Evaluating Histologic Features to Distinguish Phyllodes Tumor From Cellular Fibroadenoma on Core Needle Biopsy Specimens
In the September issue of the American Journal of Clinical Pathology, Mayo Clinic's Saba Yasir, MBBS, Daniel Visscher, M.D., Sarah Jenkins, MS, and Aziza Nassar, M.D., conducted a study to evaluate histologic features that can help distinguish phyllodes tumor (PT) from cellular fibroadenoma (CFA) on core needle biopsy (CNB) specimens.
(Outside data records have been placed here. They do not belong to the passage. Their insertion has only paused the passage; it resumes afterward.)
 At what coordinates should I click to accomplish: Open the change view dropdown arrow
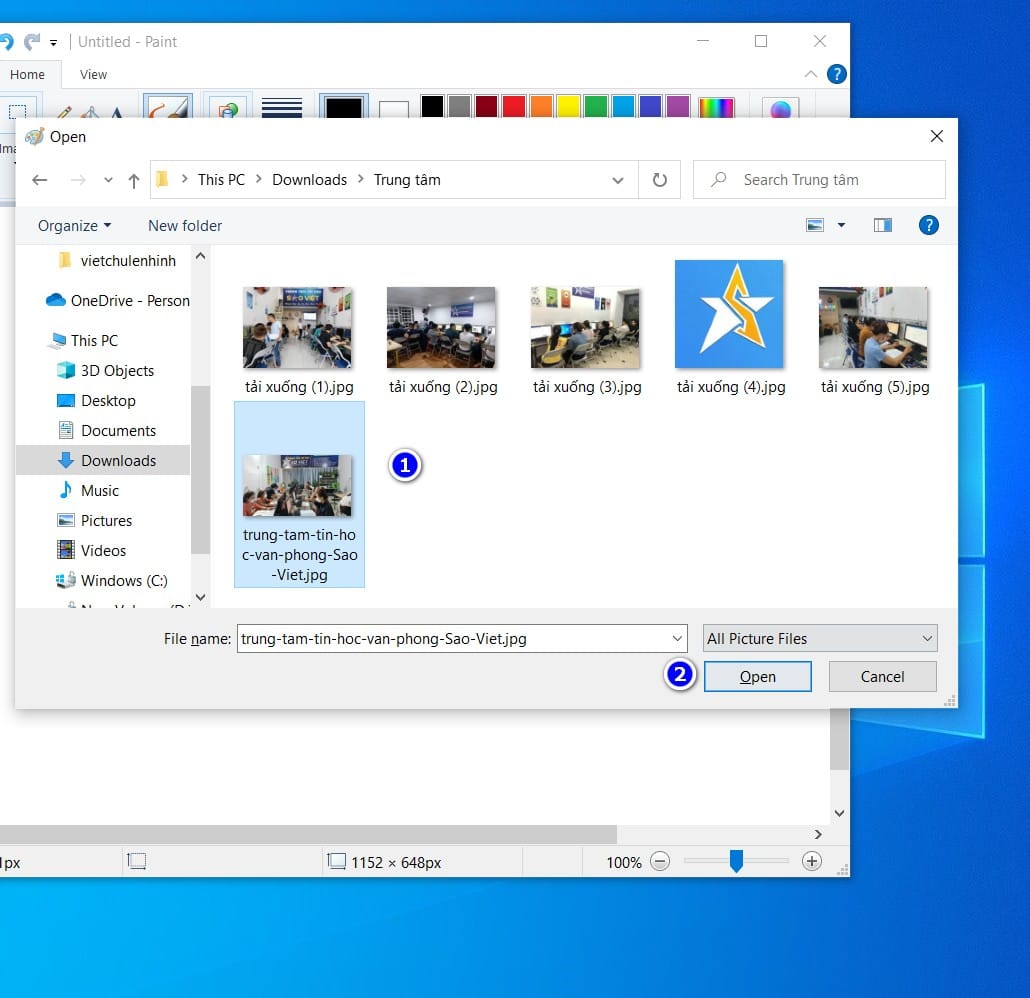[841, 225]
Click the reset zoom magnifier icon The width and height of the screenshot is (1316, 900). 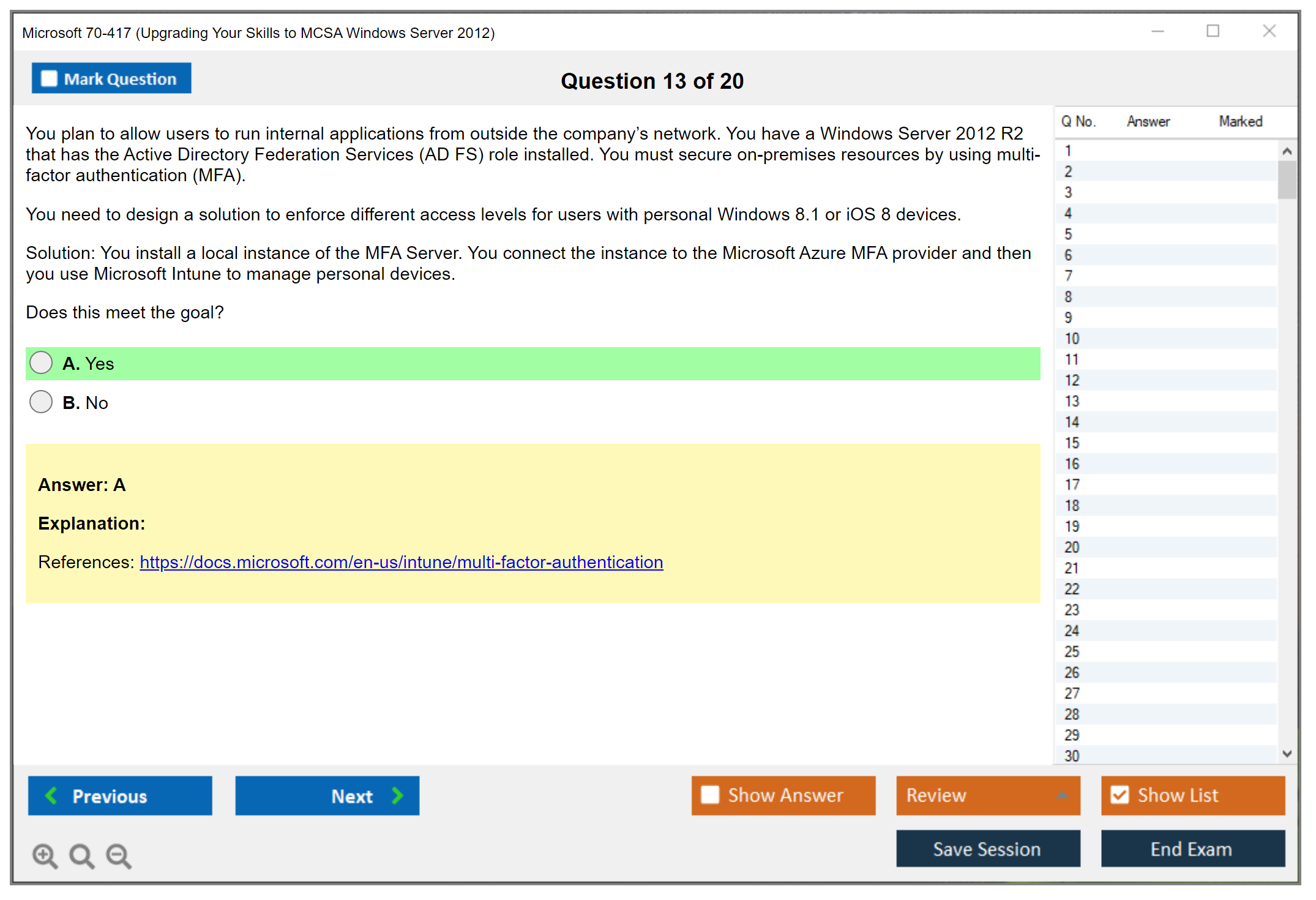tap(81, 855)
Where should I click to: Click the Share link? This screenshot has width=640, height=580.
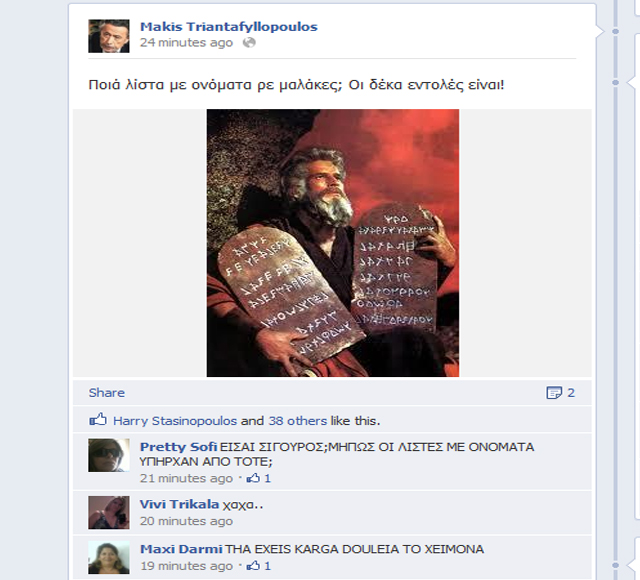(x=107, y=393)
Cellular fibroepithelial lesions (CFELs) are a heterogeneous group of tumors encompassing CFA and PT. Distinction between the two can be challenging on core CNB specimens. To help identify the differences between the two, records of patients diagnosed with cellular fibroepithelial lesions (CFELs) on CNB specimens were reviewed. Histopathologic stromal features were evaluated on CNB specimens, including mitoses per 10 high-power fields (hpf), overgrowth, increased cellularity, fragmentation, adipose tissue infiltration, heterogeneity, subepithelial condensation, and nuclear pleomorphism.
According the to the results found, the presence of mitoses (three or more) and/or total histologic features of three or more on CNB specimens were the most helpful features in predicting PT on excision.